Второй банщик тем временем доел свою лепешку и подошел поближе. То был бледный, почти бескровный на вид юноша из тех, что лет после тридцати изумляют взоры невесть откуда взявшейся редкостной мужской красотой и неповторимостью облика, а до тех пор если и поражают чем, так только отменным безобразием удивительно несоразмерного лица, мнимым худосочием и нелепой походкой новорожденного жирафа... да еще, пожалуй, старческой проницательностью взгляда.
- Прошу, господин киэн. - Толстяк сделал округлый жест в сторону своего подручного.
Хэсситай сбросил сандалии и зашагал вслед за юношей куда-то в глубь бани, туда, где томно колыхалось и потягивалось облачко густого пара.
- А вам сюда. - Толстяк повел могучим плечом в сторону широкой бамбуковой занавески.
Байхин по примеру Хэсситая скинул обувь, отвел рукой занавеску и шагнул внутрь. Спустя мгновение толстяк с ведром в руках поднырнул под занавеску, да так, что ни одна бамбуковина не стукнула.
- Вы покуда разоблокайтесь, - пробасил толстяк и вылил ведро в громадную дубовую бадью с горячей водой. Потом он попробовал воду локтем точь-в-точь заботливая мамаша перед купанием своего дитяти, удовлетворенно хмыкнул и удалился.
Байхин сноровисто сбросил пропотевшую рубаху, штаны и набедренную повязку и недоуменно огляделся по сторонам, не зная, куда девать одежду: ему как отпрыску богатого знатного дома прежде не было нужды посещать банные заведения, и он понятия не имел, как в них следует себя вести.
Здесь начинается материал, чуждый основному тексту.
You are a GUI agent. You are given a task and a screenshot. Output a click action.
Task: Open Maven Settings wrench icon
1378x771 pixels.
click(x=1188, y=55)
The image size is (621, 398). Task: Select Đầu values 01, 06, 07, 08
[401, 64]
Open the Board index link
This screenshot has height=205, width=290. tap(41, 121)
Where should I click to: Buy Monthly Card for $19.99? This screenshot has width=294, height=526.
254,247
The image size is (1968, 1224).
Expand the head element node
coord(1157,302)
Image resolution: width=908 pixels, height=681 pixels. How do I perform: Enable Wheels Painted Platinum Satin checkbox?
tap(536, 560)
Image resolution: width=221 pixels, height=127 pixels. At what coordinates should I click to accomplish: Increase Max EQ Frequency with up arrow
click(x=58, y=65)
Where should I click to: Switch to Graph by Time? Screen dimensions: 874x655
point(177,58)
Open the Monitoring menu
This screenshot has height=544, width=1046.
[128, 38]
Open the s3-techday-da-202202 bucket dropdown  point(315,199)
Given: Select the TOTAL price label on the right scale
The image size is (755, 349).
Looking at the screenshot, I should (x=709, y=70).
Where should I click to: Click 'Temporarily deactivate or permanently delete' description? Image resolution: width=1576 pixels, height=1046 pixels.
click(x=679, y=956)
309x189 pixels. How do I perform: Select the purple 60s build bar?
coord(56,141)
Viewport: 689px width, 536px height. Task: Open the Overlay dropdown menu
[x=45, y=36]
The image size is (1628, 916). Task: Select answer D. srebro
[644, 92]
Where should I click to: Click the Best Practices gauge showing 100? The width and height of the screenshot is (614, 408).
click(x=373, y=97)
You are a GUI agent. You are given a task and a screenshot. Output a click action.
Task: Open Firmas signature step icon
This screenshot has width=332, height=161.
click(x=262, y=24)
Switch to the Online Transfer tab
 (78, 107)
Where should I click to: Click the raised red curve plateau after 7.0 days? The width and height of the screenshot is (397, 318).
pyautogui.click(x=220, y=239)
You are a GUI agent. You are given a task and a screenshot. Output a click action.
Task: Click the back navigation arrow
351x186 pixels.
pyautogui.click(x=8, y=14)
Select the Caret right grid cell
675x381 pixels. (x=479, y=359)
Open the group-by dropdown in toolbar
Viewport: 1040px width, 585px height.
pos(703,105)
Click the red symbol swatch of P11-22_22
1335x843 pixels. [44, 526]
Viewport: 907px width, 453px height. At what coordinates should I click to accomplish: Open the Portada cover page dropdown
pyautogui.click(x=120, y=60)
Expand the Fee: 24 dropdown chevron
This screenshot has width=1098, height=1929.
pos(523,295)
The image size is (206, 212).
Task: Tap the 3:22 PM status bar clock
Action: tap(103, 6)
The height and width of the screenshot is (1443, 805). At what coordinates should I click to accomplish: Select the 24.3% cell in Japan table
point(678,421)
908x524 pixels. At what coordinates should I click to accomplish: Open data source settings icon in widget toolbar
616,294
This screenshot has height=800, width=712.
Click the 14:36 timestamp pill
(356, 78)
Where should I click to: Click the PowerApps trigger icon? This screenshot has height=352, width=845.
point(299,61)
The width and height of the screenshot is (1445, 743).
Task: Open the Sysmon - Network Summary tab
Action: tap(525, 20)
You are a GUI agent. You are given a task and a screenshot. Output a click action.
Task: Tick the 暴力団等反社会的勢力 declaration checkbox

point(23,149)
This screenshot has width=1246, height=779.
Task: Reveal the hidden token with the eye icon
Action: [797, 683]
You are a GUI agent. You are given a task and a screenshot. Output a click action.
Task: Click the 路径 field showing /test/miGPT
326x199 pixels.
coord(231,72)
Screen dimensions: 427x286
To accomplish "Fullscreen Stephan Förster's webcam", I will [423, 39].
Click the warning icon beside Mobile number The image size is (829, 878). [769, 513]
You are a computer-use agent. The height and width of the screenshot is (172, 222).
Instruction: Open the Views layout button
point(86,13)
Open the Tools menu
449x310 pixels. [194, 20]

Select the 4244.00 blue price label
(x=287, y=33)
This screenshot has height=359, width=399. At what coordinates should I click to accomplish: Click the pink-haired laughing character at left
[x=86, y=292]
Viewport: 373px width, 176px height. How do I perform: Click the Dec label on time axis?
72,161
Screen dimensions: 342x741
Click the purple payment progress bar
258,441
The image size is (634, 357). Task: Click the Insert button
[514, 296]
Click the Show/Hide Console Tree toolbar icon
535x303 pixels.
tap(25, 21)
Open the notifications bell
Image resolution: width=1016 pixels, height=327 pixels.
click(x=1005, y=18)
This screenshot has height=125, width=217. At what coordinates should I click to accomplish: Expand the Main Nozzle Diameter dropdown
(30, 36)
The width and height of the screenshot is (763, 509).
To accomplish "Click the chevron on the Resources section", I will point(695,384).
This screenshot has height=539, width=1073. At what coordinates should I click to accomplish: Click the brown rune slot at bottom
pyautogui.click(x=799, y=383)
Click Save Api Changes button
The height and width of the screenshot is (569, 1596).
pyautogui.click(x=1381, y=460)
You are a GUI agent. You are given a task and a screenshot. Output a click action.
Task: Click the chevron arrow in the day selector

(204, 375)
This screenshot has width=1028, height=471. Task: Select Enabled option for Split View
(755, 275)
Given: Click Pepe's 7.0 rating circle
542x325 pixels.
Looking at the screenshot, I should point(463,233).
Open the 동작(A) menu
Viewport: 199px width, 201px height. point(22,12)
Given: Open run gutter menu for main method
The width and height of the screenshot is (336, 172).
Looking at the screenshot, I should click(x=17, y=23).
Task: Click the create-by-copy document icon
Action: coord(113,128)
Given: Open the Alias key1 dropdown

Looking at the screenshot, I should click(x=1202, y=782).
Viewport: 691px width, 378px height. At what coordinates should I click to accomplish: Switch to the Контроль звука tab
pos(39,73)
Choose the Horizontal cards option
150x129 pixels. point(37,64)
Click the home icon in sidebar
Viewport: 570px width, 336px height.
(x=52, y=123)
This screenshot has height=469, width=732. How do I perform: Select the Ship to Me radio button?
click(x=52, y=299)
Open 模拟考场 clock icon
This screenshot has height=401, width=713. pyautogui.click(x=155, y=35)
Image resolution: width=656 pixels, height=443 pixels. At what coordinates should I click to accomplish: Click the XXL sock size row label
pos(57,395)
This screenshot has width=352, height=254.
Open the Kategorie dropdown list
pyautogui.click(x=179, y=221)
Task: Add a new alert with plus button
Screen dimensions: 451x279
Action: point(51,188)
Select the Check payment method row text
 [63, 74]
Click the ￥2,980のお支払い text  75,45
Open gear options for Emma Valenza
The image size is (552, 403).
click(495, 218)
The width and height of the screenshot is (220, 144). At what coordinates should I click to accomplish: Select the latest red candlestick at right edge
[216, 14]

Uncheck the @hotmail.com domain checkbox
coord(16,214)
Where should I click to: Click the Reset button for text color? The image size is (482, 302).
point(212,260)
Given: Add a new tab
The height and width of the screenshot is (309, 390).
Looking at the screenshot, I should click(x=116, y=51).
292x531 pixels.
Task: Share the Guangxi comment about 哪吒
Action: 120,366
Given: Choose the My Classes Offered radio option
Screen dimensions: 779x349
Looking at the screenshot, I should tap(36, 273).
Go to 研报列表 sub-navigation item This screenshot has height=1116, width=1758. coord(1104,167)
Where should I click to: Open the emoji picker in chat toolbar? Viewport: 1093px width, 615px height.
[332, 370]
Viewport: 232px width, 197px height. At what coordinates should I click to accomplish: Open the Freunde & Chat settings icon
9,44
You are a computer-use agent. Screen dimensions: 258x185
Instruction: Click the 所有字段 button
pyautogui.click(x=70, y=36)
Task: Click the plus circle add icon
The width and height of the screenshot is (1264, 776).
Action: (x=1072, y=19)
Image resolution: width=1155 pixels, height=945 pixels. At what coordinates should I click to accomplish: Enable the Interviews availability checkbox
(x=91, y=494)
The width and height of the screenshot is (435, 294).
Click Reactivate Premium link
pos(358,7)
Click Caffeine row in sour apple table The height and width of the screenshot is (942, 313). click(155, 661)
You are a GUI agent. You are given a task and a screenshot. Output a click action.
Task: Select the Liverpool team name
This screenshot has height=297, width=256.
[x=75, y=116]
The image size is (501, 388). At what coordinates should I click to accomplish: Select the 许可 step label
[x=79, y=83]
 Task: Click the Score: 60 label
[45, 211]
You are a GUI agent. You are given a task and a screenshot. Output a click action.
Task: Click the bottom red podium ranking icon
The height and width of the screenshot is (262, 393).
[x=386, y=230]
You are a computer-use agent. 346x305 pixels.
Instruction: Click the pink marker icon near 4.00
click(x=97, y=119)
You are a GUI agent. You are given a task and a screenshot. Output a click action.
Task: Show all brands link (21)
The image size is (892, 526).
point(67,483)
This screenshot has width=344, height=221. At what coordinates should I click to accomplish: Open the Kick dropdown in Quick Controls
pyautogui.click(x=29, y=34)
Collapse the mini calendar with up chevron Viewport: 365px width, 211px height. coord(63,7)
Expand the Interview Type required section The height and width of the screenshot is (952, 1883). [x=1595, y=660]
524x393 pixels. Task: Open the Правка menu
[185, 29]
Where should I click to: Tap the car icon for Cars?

- Одежду сюда давайте, - провозгласил толстый банщик, вновь возникая из-за занавески. В руках он держал огромный ушат, полный до краев. - Ковш вон там лежит. Ополоснитесь и полезайте в воду.
Он окатил Байхина водой, и на грудь юноше обильно закапало красным, синим и мутно-розовым. Байхин ахнул и рассмеялся.